- _WHAT TO PRODUCE_
Within the data that follows, how many lines contain the word "list"? Reply with only the number.

[Saved entries]
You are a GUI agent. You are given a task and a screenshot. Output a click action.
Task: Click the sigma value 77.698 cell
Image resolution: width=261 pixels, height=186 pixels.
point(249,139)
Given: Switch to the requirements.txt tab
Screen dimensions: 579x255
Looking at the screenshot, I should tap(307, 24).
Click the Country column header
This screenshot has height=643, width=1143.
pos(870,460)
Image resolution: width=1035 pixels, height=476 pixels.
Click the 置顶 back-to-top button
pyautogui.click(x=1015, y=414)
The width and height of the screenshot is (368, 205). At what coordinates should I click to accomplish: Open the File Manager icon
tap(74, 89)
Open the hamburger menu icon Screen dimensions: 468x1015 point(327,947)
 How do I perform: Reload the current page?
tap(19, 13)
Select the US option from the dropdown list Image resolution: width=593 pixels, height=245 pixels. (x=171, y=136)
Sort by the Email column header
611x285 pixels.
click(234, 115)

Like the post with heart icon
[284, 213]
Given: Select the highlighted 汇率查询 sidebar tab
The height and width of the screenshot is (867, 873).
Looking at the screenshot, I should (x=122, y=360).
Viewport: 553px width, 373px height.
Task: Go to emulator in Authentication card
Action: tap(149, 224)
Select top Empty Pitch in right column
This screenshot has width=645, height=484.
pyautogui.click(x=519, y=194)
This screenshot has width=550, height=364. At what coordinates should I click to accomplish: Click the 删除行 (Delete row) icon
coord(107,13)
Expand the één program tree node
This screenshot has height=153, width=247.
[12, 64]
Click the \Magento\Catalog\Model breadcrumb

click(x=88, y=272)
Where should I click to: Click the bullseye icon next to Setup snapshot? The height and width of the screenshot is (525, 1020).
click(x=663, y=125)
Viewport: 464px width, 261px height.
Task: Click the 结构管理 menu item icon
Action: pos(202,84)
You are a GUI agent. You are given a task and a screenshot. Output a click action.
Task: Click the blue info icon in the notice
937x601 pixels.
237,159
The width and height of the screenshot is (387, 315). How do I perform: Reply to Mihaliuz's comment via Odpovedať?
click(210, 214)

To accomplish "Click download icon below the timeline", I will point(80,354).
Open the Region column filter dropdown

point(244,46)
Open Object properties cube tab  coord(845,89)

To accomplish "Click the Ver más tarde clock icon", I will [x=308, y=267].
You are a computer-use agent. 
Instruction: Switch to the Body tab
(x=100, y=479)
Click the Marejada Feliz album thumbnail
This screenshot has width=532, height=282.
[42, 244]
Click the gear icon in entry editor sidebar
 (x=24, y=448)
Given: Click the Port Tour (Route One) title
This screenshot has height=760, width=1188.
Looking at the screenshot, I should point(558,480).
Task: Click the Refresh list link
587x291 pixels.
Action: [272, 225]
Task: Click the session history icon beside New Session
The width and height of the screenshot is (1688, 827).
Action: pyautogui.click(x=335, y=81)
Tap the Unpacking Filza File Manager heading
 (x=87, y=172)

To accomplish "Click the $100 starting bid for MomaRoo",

- _OUTPUT FOR THIS TASK_
2